Saved entries:
++++++
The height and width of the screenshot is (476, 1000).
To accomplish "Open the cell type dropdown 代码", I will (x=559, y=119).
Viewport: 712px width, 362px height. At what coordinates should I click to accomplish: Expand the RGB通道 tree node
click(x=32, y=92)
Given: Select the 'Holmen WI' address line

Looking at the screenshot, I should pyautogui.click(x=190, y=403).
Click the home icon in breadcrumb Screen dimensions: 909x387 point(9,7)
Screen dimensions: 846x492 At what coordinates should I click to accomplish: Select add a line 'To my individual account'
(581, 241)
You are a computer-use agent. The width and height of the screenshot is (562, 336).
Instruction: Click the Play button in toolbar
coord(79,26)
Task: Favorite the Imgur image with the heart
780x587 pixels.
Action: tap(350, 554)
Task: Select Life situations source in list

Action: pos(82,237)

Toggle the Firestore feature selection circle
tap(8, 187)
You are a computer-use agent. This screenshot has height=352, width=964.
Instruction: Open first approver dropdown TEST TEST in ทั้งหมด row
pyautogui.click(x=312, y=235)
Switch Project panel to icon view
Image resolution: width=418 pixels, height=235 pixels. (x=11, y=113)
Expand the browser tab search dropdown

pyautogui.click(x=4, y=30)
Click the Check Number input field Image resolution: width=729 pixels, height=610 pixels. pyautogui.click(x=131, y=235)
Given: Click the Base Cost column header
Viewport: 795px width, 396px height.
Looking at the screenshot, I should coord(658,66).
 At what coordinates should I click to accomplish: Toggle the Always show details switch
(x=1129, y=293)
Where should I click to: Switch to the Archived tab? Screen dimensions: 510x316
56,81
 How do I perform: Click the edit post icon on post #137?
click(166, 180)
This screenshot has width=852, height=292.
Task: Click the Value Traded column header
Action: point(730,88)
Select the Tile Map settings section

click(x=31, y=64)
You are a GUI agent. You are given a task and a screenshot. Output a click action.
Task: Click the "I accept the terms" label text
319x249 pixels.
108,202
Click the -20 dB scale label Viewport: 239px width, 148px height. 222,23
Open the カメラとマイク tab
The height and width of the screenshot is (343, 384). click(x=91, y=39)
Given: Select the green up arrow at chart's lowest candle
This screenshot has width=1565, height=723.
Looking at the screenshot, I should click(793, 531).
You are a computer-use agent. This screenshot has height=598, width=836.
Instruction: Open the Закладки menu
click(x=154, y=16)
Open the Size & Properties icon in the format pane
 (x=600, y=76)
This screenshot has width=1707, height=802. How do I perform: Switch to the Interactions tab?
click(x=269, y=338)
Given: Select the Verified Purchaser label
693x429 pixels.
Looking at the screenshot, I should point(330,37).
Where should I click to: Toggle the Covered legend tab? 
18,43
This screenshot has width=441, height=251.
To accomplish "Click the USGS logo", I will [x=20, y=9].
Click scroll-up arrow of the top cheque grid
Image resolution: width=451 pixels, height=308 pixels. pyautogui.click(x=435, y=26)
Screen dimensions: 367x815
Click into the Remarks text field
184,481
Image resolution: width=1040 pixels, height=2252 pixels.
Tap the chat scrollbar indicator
++++++
Check each line above for the string "computer" and return those that contain it.

You are a computer-use agent. The width and height of the screenshot is (562, 336).
You are a computer-use agent. This screenshot has height=352, width=964.
You are a computer-use agent. This screenshot has height=598, width=836.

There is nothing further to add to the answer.